:: EXCERPT

|
Hajecate case appears in
Dr. Ingo Walter's book on
capital flight |
From the initial AP story the Miami
Herald, given the Fort Lauderdale connection, began its own coverage which
was quickly dropped. "McMahon", a key source in the initial AP article is never
identified. Those AP and Herald stories are as
follows:
Miami Herald, The (FL) - Sunday, November 7, 1982
Author: ASSOCIATED PRESS
More than 100 people
-- including organized crime leaders, Bahamian
government officials and international financiers -- are targets of an inquiry
into the laundering of billions of
dollars through foreign banks, a newspaper reported Saturday.
"Operation Lone Star" began two
years ago as an investigation of foreign laundering of money to conceal its
sources from narcotics deals. The project has expanded to include money from
questionable oil deals and coal tax shelters moving through foreign banks and
corporations and then being reinvested in U.S. companies, The Houston Chronicle
reported. It also has been marked by an alleged
assassination plot against a federal prosecutor and the murder of a witness, it
reported. The investigation by the U.S. Customs
Service and the Internal Revenue Service now centers on the Grand Cayman
Islands and the Bahamas, sources close to the inquiry told The Chronicle.
Targets of the inquiry include a Bahamian
financier, the accused ringleader of an international drug smuggling operation,
a Norwegian ship broker and international grain merchant, a Miami tax attorney
and a former vice president of a Florida shipping company allegedly used as a
front for narcotics smuggling, officials said. One federal official who asked not to be identified said there
were enough leads to occupy investigators indefinitely. Assistant
U.S. Attorney John Johnson resigned from the investigation last July. He had
been the target of an alleged assassination plot, the paper said.

::::
:: GIVEN INFORMATION

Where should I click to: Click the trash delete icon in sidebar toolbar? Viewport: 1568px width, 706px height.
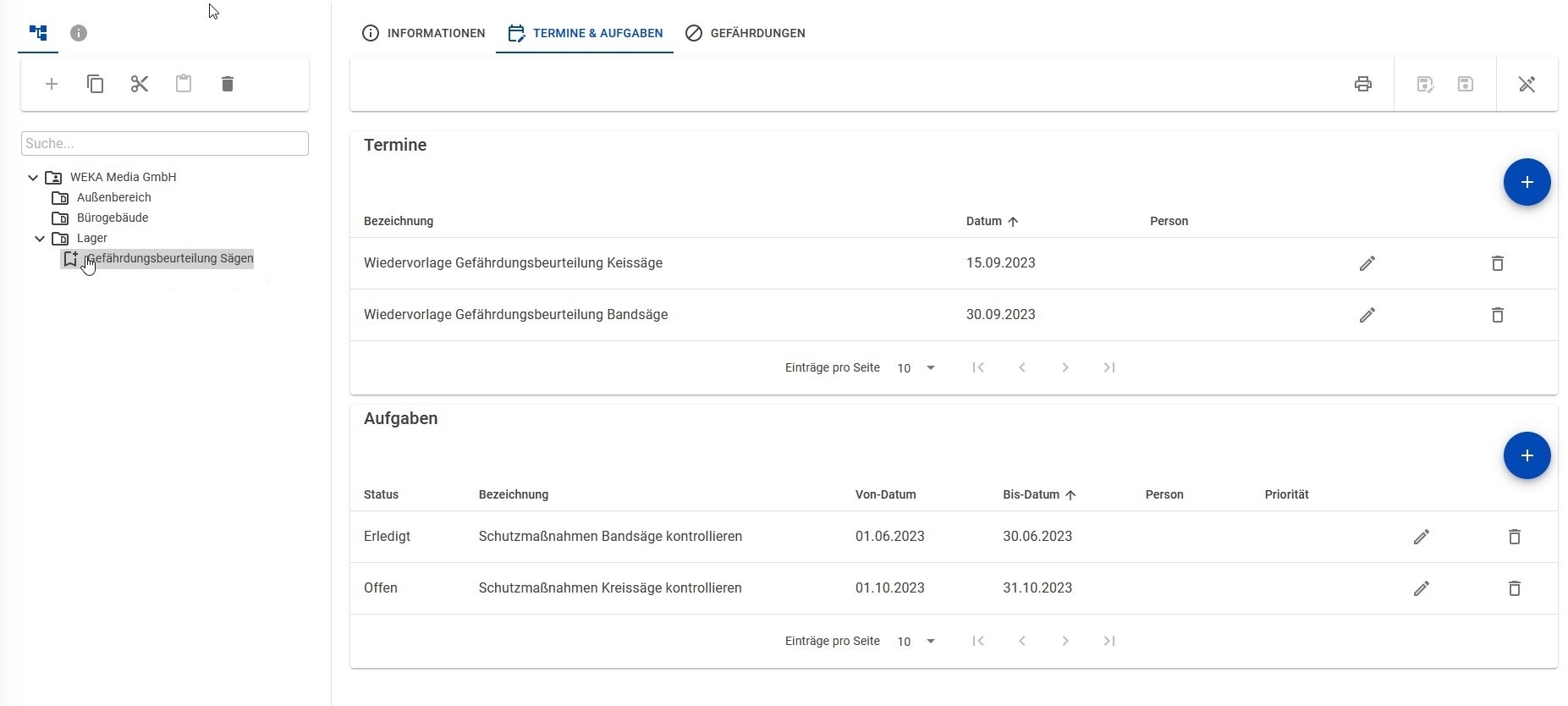228,84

::::

__PROBLEM REQUIREMENTS__
In the money-laundering article, reproduce word for word the stretch from "Targets of the" through "the paper said.".

__SOLUTION BELOW__
Targets of the inquiry include a Bahamian
financier, the accused ringleader of an international drug smuggling operation,
a Norwegian ship broker and international grain merchant, a Miami tax attorney
and a former vice president of a Florida shipping company allegedly used as a
front for narcotics smuggling, officials said. One federal official who asked not to be identified said there
were enough leads to occupy investigators indefinitely. Assistant
U.S. Attorney John Johnson resigned from the investigation last July. He had
been the target of an alleged assassination plot, the paper said.